[Collection entries]
○ ○ ○
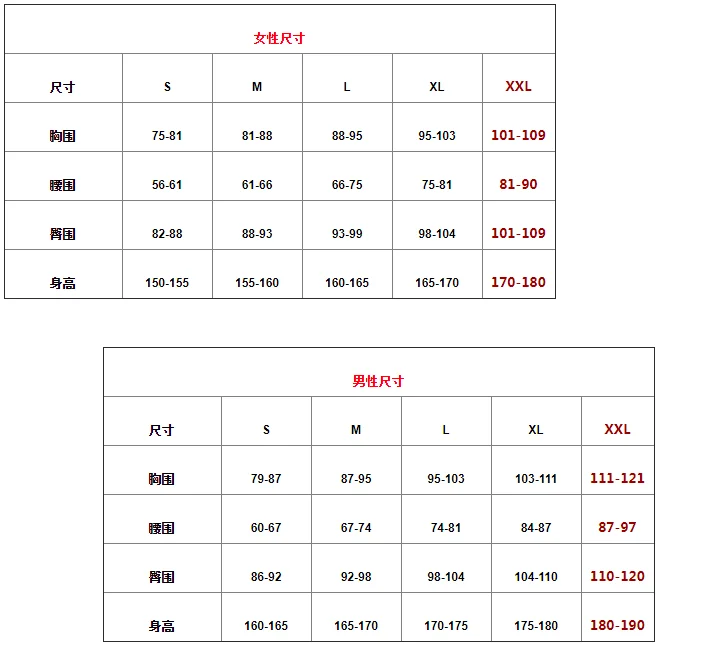Image resolution: width=701 pixels, height=670 pixels.
Task: Click the 女性尺寸 table title
Action: tap(279, 39)

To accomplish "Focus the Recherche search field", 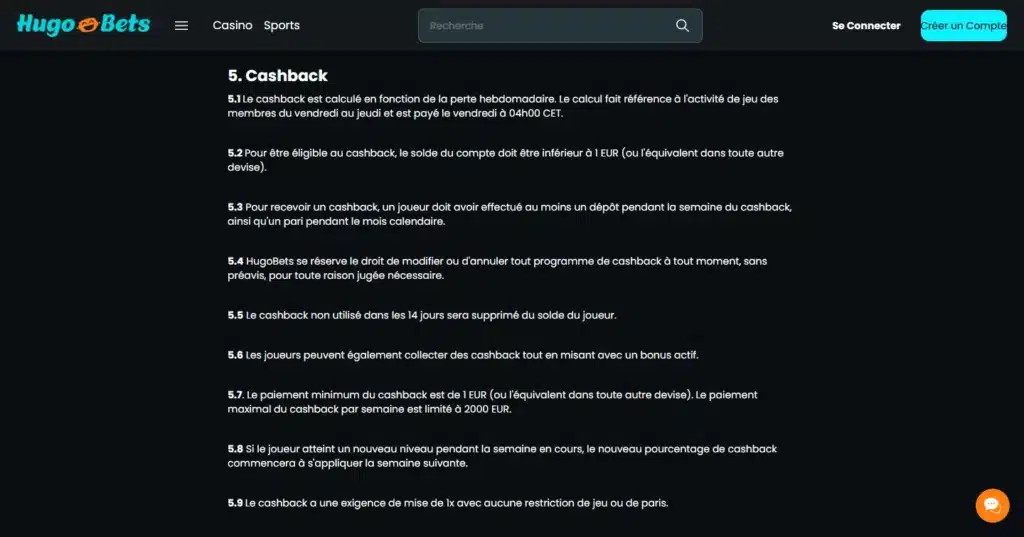I will (x=545, y=26).
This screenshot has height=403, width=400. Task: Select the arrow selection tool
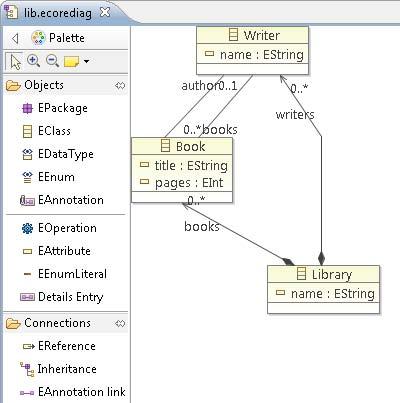pos(15,62)
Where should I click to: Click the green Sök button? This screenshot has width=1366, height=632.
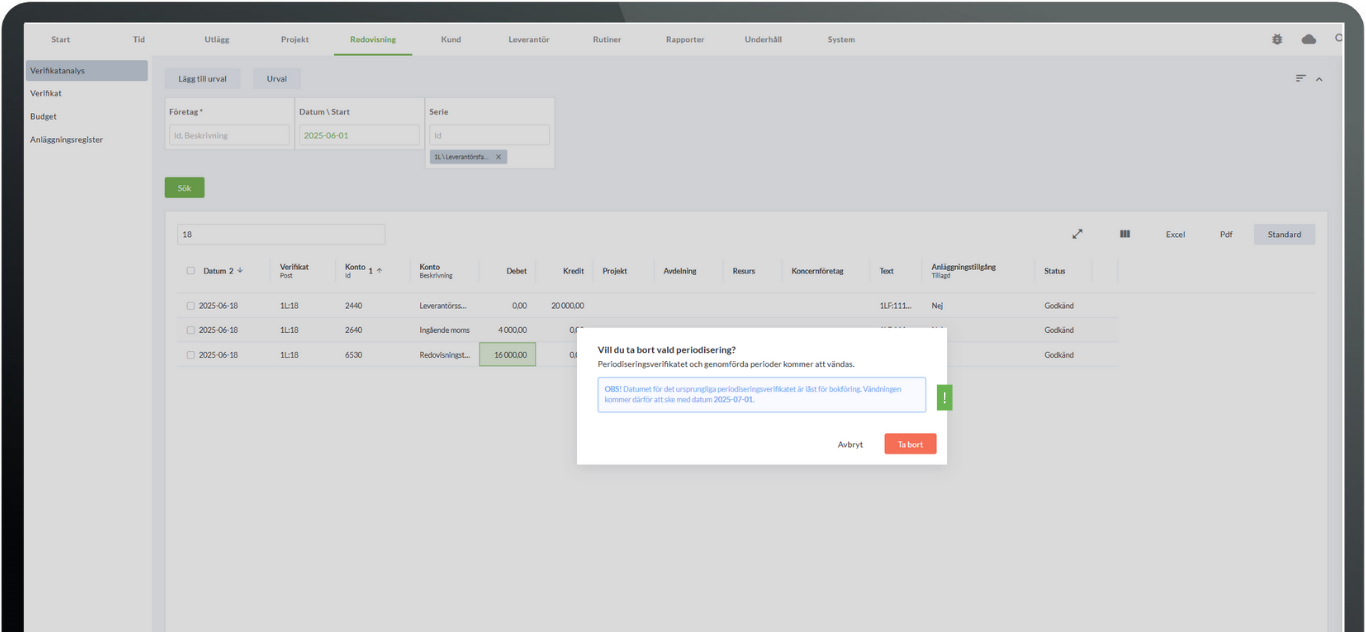(184, 188)
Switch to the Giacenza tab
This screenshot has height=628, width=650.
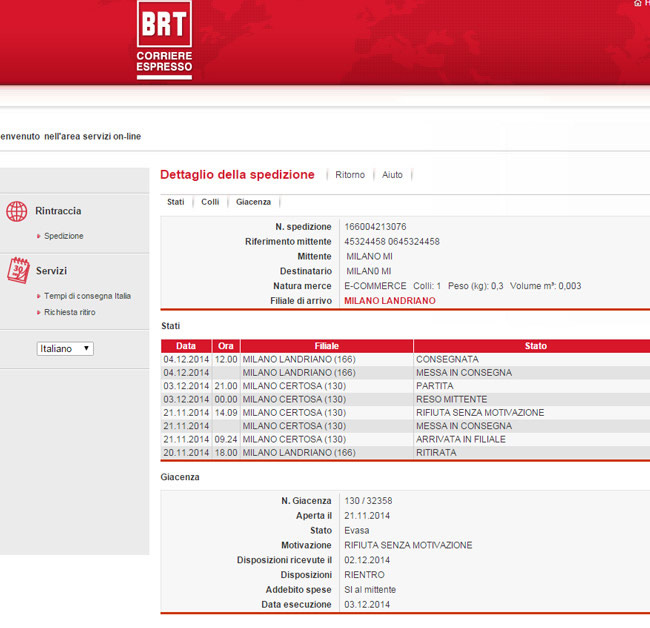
○ ○ ○
In the data, the line that contains "Where should I" begins the part to write out; restate it and each line after it word for word through the end, with no pictures.

Where should I click to: Click the green Sök button? This screenshot has width=1366, height=632.
(184, 188)
Switch to the Giacenza tab
This screenshot has height=628, width=650.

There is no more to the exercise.